◆ REQUIREMENT ◆
Output all of the records exactly as written.

(SUPPLIED MATERIAL begins)

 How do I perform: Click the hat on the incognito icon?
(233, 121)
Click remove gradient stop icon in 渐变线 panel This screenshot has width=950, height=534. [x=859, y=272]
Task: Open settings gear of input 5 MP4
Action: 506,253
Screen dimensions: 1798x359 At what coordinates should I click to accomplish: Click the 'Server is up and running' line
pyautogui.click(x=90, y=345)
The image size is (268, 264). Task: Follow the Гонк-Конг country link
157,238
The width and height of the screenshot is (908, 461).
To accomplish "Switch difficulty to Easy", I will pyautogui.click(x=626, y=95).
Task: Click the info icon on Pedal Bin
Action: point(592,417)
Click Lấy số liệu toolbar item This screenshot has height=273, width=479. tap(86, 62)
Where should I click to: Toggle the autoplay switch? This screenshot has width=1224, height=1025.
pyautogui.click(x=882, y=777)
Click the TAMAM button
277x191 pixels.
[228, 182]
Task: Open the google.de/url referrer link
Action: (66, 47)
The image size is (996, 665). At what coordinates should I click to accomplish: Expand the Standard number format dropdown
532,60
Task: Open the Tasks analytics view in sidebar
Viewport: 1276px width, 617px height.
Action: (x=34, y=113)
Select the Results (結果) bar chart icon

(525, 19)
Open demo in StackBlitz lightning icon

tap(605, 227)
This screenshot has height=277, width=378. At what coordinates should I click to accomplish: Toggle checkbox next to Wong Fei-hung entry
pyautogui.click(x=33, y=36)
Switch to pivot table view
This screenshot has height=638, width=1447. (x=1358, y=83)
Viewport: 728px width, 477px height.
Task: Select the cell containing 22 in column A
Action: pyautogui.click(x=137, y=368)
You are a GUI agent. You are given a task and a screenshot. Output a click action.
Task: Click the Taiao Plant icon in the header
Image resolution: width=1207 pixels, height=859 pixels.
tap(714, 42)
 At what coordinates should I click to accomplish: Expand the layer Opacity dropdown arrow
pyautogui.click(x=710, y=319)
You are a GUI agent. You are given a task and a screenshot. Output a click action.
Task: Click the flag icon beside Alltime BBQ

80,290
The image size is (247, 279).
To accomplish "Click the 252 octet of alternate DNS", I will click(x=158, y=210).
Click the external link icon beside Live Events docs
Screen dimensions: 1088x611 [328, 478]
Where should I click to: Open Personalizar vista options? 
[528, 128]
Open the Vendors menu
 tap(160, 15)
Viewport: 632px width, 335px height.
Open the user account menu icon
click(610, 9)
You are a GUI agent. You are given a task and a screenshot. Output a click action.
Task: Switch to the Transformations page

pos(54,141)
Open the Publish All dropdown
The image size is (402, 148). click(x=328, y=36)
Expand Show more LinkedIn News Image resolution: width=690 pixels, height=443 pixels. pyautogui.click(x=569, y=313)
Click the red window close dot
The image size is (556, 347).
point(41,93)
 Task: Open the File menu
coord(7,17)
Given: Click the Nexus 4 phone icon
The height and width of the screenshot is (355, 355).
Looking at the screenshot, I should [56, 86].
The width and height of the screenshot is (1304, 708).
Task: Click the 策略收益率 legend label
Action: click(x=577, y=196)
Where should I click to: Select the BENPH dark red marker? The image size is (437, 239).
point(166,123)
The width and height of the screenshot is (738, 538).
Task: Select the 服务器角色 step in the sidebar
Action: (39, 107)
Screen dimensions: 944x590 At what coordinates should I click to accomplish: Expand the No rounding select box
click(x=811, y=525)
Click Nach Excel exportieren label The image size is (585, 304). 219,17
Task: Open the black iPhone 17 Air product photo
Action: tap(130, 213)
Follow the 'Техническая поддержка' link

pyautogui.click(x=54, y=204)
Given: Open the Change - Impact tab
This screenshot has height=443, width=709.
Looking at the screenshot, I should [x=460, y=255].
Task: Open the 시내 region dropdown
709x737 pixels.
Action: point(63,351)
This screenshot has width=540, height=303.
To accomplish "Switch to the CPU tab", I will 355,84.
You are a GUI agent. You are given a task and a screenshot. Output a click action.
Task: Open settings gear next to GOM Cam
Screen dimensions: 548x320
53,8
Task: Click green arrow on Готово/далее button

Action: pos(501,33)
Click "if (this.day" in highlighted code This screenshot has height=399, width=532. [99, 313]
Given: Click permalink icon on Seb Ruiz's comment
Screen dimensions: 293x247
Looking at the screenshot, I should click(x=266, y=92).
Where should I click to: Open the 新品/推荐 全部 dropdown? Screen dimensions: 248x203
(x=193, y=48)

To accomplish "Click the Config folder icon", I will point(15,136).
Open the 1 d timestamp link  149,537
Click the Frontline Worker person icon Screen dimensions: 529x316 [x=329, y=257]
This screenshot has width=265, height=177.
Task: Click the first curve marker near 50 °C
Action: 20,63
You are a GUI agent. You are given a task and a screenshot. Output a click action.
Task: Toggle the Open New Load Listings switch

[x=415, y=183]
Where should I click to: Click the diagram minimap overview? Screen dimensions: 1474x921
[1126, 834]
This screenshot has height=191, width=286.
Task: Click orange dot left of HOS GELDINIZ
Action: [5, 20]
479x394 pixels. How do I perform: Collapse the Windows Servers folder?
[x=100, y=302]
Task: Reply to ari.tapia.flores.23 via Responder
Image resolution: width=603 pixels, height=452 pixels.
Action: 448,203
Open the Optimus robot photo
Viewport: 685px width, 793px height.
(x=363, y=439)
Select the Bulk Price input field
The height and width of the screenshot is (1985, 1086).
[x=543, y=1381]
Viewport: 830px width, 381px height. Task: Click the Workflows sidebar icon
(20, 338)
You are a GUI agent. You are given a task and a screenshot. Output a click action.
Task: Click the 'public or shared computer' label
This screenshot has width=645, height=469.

(SUPPLIED MATERIAL ends)

◆ YOUR RESPONSE ◆
 How do I perform: Click the hat on the incognito icon?
(233, 121)
Click remove gradient stop icon in 渐变线 panel This screenshot has width=950, height=534. [x=859, y=272]
Task: Open settings gear of input 5 MP4
Action: 506,253
Screen dimensions: 1798x359 At what coordinates should I click to accomplish: Click the 'Server is up and running' line
pyautogui.click(x=90, y=345)
The image size is (268, 264). Task: Follow the Гонк-Конг country link
157,238
The width and height of the screenshot is (908, 461).
To accomplish "Switch difficulty to Easy", I will pyautogui.click(x=626, y=95).
Task: Click the info icon on Pedal Bin
Action: point(592,417)
Click Lấy số liệu toolbar item This screenshot has height=273, width=479. tap(86, 62)
Where should I click to: Toggle the autoplay switch? This screenshot has width=1224, height=1025.
pyautogui.click(x=882, y=777)
Click the TAMAM button
277x191 pixels.
[228, 182]
Task: Open the google.de/url referrer link
Action: (66, 47)
The image size is (996, 665). At what coordinates should I click to accomplish: Expand the Standard number format dropdown
532,60
Task: Open the Tasks analytics view in sidebar
Viewport: 1276px width, 617px height.
Action: (x=34, y=113)
Select the Results (結果) bar chart icon

(525, 19)
Open demo in StackBlitz lightning icon

tap(605, 227)
This screenshot has height=277, width=378. At what coordinates should I click to accomplish: Toggle checkbox next to Wong Fei-hung entry
pyautogui.click(x=33, y=36)
Switch to pivot table view
This screenshot has height=638, width=1447. (x=1358, y=83)
Viewport: 728px width, 477px height.
Task: Select the cell containing 22 in column A
Action: pyautogui.click(x=137, y=368)
You are a GUI agent. You are given a task and a screenshot. Output a click action.
Task: Click the Taiao Plant icon in the header
Image resolution: width=1207 pixels, height=859 pixels.
tap(714, 42)
 At what coordinates should I click to accomplish: Expand the layer Opacity dropdown arrow
pyautogui.click(x=710, y=319)
You are a GUI agent. You are given a task and a screenshot. Output a click action.
Task: Click the flag icon beside Alltime BBQ

80,290
The image size is (247, 279).
To accomplish "Click the 252 octet of alternate DNS", I will click(x=158, y=210).
Click the external link icon beside Live Events docs
Screen dimensions: 1088x611 [328, 478]
Where should I click to: Open Personalizar vista options? 
[528, 128]
Open the Vendors menu
 tap(160, 15)
Viewport: 632px width, 335px height.
Open the user account menu icon
click(610, 9)
You are a GUI agent. You are given a task and a screenshot. Output a click action.
Task: Switch to the Transformations page

pos(54,141)
Open the Publish All dropdown
The image size is (402, 148). click(x=328, y=36)
Expand Show more LinkedIn News Image resolution: width=690 pixels, height=443 pixels. pyautogui.click(x=569, y=313)
Click the red window close dot
The image size is (556, 347).
point(41,93)
 Task: Open the File menu
coord(7,17)
Given: Click the Nexus 4 phone icon
The height and width of the screenshot is (355, 355).
Looking at the screenshot, I should [56, 86].
The width and height of the screenshot is (1304, 708).
Task: Click the 策略收益率 legend label
Action: click(x=577, y=196)
Where should I click to: Select the BENPH dark red marker? The image size is (437, 239).
point(166,123)
The width and height of the screenshot is (738, 538).
Task: Select the 服务器角色 step in the sidebar
Action: (39, 107)
Screen dimensions: 944x590 At what coordinates should I click to accomplish: Expand the No rounding select box
click(x=811, y=525)
Click Nach Excel exportieren label The image size is (585, 304). 219,17
Task: Open the black iPhone 17 Air product photo
Action: tap(130, 213)
Follow the 'Техническая поддержка' link

pyautogui.click(x=54, y=204)
Given: Open the Change - Impact tab
This screenshot has height=443, width=709.
Looking at the screenshot, I should [x=460, y=255].
Task: Open the 시내 region dropdown
709x737 pixels.
Action: point(63,351)
This screenshot has width=540, height=303.
To accomplish "Switch to the CPU tab", I will 355,84.
You are a GUI agent. You are given a task and a screenshot. Output a click action.
Task: Open settings gear next to GOM Cam
Screen dimensions: 548x320
53,8
Task: Click green arrow on Готово/далее button

Action: pos(501,33)
Click "if (this.day" in highlighted code This screenshot has height=399, width=532. [99, 313]
Given: Click permalink icon on Seb Ruiz's comment
Screen dimensions: 293x247
Looking at the screenshot, I should click(x=266, y=92).
Where should I click to: Open the 新品/推荐 全部 dropdown? Screen dimensions: 248x203
(x=193, y=48)

To accomplish "Click the Config folder icon", I will point(15,136).
Open the 1 d timestamp link  149,537
Click the Frontline Worker person icon Screen dimensions: 529x316 [x=329, y=257]
This screenshot has width=265, height=177.
Task: Click the first curve marker near 50 °C
Action: 20,63
You are a GUI agent. You are given a task and a screenshot. Output a click action.
Task: Toggle the Open New Load Listings switch

[x=415, y=183]
Where should I click to: Click the diagram minimap overview? Screen dimensions: 1474x921
[1126, 834]
This screenshot has height=191, width=286.
Task: Click orange dot left of HOS GELDINIZ
Action: [5, 20]
479x394 pixels. How do I perform: Collapse the Windows Servers folder?
[x=100, y=302]
Task: Reply to ari.tapia.flores.23 via Responder
Image resolution: width=603 pixels, height=452 pixels.
Action: 448,203
Open the Optimus robot photo
Viewport: 685px width, 793px height.
(x=363, y=439)
Select the Bulk Price input field
The height and width of the screenshot is (1985, 1086).
[x=543, y=1381]
Viewport: 830px width, 381px height. Task: Click the Workflows sidebar icon
(20, 338)
You are a GUI agent. You are given a task and a screenshot. Output a click action.
Task: Click the 'public or shared computer' label
This screenshot has width=645, height=469.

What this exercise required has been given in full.